Baca Juga: Setiap Warga Amerika Kini Jadi Target! Peringatan Keras Iran Usai Serangan AS
Bisa kalau bersatu dan punya nyali
Negara-negara Timur Tengah sejatinya punya kekuatan lebih dari sekadar retorika, untuk mengimbangi hegemoni AS-Israel di kawasan tersebut. Tak perlu sampai ikut angkat senjata, yang bisa membuat perang kian meluas, namun lewat kekuatan ekonomi.
Dari perang dagang mereka mestinya belajar, AS bisa bertekuk lutut dan terpaksa duduk di meja perundingan oleh China yang berani melawan tarif impor sepihak.
Pada pertengahan Mei 2025 Trump melawat ke sejumlah negara Timur Tengah. Di Arab Saudi, kedua negara menandatangani kesepakatan penjualan senjata senilai US$ 142 miliar.
Arab Saudi juga berkomitmen untuk menginvestasikan US$ 600 miliar di AS, di berbagai bidang, seperti teknologi, energi, dan mineral.
Di negara kaya minyak lainnya, Uni Emirat Arab (UEA), Trump berhasil mengamankan kesepakatan bernilai US$ 200 miliar, yang salah satunya mencakup investasi di AS.
Sementara Qatar meneken kesepakatan ekonomi dan pertahanan senilai lebih dari U$ 243 miliar.
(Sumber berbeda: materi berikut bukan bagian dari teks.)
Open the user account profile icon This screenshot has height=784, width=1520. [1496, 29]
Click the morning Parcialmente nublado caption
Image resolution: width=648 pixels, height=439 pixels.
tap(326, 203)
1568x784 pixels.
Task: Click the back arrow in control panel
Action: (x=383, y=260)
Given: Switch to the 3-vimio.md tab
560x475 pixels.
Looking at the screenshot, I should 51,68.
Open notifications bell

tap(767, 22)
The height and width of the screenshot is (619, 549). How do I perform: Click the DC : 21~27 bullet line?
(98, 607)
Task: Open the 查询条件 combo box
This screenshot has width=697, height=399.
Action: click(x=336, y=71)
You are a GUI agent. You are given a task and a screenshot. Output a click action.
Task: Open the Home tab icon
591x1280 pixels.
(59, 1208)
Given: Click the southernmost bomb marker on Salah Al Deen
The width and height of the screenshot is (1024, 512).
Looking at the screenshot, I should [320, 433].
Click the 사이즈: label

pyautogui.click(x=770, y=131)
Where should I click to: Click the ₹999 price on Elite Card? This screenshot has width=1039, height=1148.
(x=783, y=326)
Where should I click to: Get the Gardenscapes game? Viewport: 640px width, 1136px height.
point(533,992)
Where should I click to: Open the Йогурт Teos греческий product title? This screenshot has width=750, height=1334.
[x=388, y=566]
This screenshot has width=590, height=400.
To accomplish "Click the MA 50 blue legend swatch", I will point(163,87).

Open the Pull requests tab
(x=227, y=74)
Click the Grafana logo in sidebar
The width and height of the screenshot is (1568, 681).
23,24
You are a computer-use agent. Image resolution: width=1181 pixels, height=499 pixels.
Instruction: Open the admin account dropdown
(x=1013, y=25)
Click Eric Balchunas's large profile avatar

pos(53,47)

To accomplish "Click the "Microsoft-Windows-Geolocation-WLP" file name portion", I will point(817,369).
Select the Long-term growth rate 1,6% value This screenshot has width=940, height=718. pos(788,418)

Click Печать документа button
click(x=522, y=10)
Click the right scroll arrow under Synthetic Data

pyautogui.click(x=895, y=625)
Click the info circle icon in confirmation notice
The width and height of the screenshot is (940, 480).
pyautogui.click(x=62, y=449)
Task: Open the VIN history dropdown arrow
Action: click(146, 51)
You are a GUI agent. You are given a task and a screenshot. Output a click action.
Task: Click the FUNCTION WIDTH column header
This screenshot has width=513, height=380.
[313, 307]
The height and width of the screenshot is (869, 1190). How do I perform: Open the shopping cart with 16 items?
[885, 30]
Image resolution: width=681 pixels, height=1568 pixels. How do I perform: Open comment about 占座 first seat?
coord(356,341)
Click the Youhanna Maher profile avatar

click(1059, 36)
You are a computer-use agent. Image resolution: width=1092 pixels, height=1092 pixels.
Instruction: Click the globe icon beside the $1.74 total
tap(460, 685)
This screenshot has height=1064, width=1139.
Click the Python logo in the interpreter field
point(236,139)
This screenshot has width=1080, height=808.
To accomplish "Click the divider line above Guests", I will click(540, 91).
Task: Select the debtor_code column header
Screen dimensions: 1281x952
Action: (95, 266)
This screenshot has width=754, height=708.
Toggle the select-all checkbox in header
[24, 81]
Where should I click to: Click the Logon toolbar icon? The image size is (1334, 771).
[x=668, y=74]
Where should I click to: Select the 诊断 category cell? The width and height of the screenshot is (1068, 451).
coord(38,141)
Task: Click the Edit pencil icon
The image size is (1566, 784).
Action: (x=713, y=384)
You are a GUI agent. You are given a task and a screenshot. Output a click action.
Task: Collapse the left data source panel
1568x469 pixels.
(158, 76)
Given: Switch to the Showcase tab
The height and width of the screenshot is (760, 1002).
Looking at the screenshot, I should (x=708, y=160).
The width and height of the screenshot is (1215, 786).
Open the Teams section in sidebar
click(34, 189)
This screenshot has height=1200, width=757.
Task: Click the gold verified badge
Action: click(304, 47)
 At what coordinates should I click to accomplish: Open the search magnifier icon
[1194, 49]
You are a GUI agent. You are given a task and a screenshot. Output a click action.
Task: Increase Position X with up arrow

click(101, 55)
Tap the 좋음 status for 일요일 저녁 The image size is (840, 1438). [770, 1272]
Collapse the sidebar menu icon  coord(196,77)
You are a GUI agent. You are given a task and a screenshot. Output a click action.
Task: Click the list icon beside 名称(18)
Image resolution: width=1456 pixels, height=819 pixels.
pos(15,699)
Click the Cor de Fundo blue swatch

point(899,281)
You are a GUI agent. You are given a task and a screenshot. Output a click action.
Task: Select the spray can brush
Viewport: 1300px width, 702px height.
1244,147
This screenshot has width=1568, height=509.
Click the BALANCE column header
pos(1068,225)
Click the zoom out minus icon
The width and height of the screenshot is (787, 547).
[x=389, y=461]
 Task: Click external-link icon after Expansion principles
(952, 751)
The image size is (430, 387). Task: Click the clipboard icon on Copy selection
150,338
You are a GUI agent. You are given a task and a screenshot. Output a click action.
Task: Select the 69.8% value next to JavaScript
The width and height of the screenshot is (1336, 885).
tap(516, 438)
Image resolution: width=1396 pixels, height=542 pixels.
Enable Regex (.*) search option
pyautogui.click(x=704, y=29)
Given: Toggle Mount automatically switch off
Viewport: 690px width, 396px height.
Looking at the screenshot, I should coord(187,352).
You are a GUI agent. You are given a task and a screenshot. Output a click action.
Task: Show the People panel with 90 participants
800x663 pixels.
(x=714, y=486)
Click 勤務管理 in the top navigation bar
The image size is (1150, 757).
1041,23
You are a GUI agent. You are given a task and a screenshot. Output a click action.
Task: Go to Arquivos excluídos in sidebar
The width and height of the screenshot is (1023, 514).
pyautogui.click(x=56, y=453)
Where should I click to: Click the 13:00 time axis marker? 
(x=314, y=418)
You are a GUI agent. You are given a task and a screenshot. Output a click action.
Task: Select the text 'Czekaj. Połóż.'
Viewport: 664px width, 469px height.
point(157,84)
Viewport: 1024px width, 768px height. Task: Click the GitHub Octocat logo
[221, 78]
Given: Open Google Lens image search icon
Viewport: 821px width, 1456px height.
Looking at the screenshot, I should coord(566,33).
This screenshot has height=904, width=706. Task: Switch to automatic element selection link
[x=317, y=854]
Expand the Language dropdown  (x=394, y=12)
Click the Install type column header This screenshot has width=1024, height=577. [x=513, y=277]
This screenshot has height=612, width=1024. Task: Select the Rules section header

Termasuk pembelian pesawat komersil dari Boeing dan sistem anti-drone dari Raytheon. Ini tidak termasuk komitmen investasi Qatar di AS senilai US$ 1,2 triliun.
Kunjungan Trump tak lepas dari agenda besarnya untuk mendorong roda ekonomi di dalam negeri AS, guna mewujudkan "Make America Great Again" (MAGA).
Negara-negara kaya Timur Tengah, menjadi opsi yang paling potensial untuk digandeng, sebab MAGA memang tak mudah diwujudkan hanya dengan sumber daya AS sendiri.
China yang sebetulnya punya potensi dana investasi besar, jelas sebuah opsi yang mustahil dalam kondisi terkini.
Uni Eropa, sekutu dekat AS juga jeri dengan kelakuan sepihak Trump yang mengobarkan perang tarif terhadap produk mereka.
Di front pertempuran ekonomi inilah, kartu as sejak awal sejatinya bisa dimainkan. Tanpa perlu meletupkan senjata, satu kesatuan sikap akan membuat Trump memiliki lebih banyak pertimbangan sebelum memutuskan untuk ikut langsung menginvasi wilayah kedaulatan Iran.
Meski sudah terlambat, negara-negara Arab yang bersatu masih punya peluang mengambil bagian penting dengan memainkan kekuatan uangnya untuk meredakan tensi konflik di Timur Tengah.
Lagipula, sudah saatnya negara-negara Timur Tengah berhenti terpecah belah, mau diadu domba, dan dipermainkan lewat sentimen perbedaan ideologi, kepentingan, serta dikotomi Sunni-Syiah.
Untuk menghadapi potensi ancaman Israel yang didukung AS dan sekutu baratnya, tak cukup hanya mengisi arsenal dengan senjata produksi dalam negeri, seperti retorika Erdogan. Iran sudah melakukan itu; mereka bisa melawan tapi sulit menang jika dikeroyok dan hanya bertarung sendirian.
Sejarah membuktikan Israel dan AS tidak akan pernah berhenti merusak stabilitas dan mengganggu kedaulatan negara lain yang tak mau mengikuti kehendak mereka.
Setelah Libya dan Irak dibikin porak poranda, Palestina dianeksasi, Lebanon diinvasi, dan Iran diagresi, tak ada jaminan bukan negara Anda yang jadi sasaran berikutnya.